Around 28,000 farmers, including the heirs, were slated to vote, said activist Vaishali Patil of SEZ Virodhi Sangharsh Samiti.

The impromptu nature of the plebiscite showed some cracks. Farmers in Wadhav village were miffed that the process took around 30 minutes per person.

“They have not included the names of the heirs in the list. It just mentions the name of the landowner and says ‘others.’ We have to prove that we are part of the others. This takes time. If one person takes half an hour, when will all the people finish voting in time? There is no stamp of approval. How can we prove whose signature it is? This is just a ploy by the government to thwart the process,” said Praful Mhatre of Wadhav.


The confusion over the stamps festered and the resident Collector had to intervene. He assured the farmers that the forms would be taken back to the tehsildar and would be stamped. However, as proof of voting, the forms or statements submitted were signed by officials.

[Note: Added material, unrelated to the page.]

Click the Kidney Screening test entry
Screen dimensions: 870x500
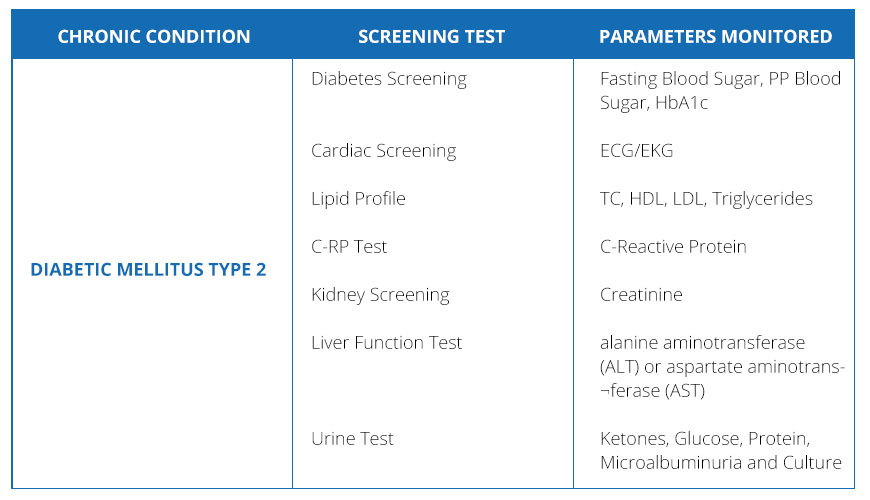click(x=380, y=295)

The polling exercise had no formal application forms, only a format. Two kinds of forms were seen in the polling exercise. One set of pink and red forms was prepared by the Shetkari Sangharsh Samiti, which is staunchly opposing the SEZ. Many farmers were seen carrying these.

A small number also had a different form. This one carried a list of demands from increasing the compensation package to one crore, looking after the health and education of their children. Some villagers held that if these demands were fulfilled, they were ready to part with their land.

Those who opposed the SEZ said the SEZ would rob them of their livelihood. They also distrusted the promises and packages. “If they take our land, where should we eat, where should we go and what do we do? Our land is our life,” asked Gajanan Zemse of Borze village.

Balaji Narayan Mhatre (who has reportedly won three prizes in agriculture) of Vashi village spoke of the variety of flora in the village, the fish which is transported to Mumbai and Pune and the abundant harvest of Pen.

With the SEZ, all will be lost. He also pointed out that apart from the farmers, tribal in the neighbouring hills and other talukas also depended on the land for labour.

Green zone

There lies a deep pride in the produce of the land. Raigad is a rice cultivating area and farmers speak of good harvest. The erstwhile saline soil has been converted to fertile arable land over decades.

“Generations have toiled on this land and today it is called a green zone. No one can take this zone,” averred M.N. Thakur of Kaleshri.

Amidst the general stance of opposition, there were some dissidents. Janardhan Thakur from Borze said that earlier he had supported the andolan against the SEZ, but it fizzled out. “We saw that people were giving land at Rs. 10 lakh. To intercept this we placed our set of demands for increased compensation. If Reliance agrees, we are ready to part with the land. However, if the vote goes against the SEZ, we have no objection. We will welcome it.”

“People who have sold their land have done so because of personal adversity. This number is low,” said Laxman Zama Thakur of 24 Gaon Sangharsh Samiti.

Those who have sold their land had infertile land, said some.

Reports of agents giving commissions of Rs. 5,000 per voter were also within the earshot.

While MSEZ caused much bad blood, the Hetawane dam project on the other hand is seen with equal approval. Villagers do not mind parting with some part of the land for canals which, they believe, can only do them some good. With more irrigation, farmers will be able to cultivate rabi crop in addition to the current kharif crop of rice. Zamse, who has already given some of his land for canal building, has no grouse.

Hetawane, a Centre’s undertaking, covers 54 villages. It is aimed at providing drinking water and irrigation. Rows of cement pipes are lying in the villages.

However, not all is well there. Said Patil, “The government, hand-in-glove with Reliance, is planning to divert this water to the SEZ. This is another of its ploys.”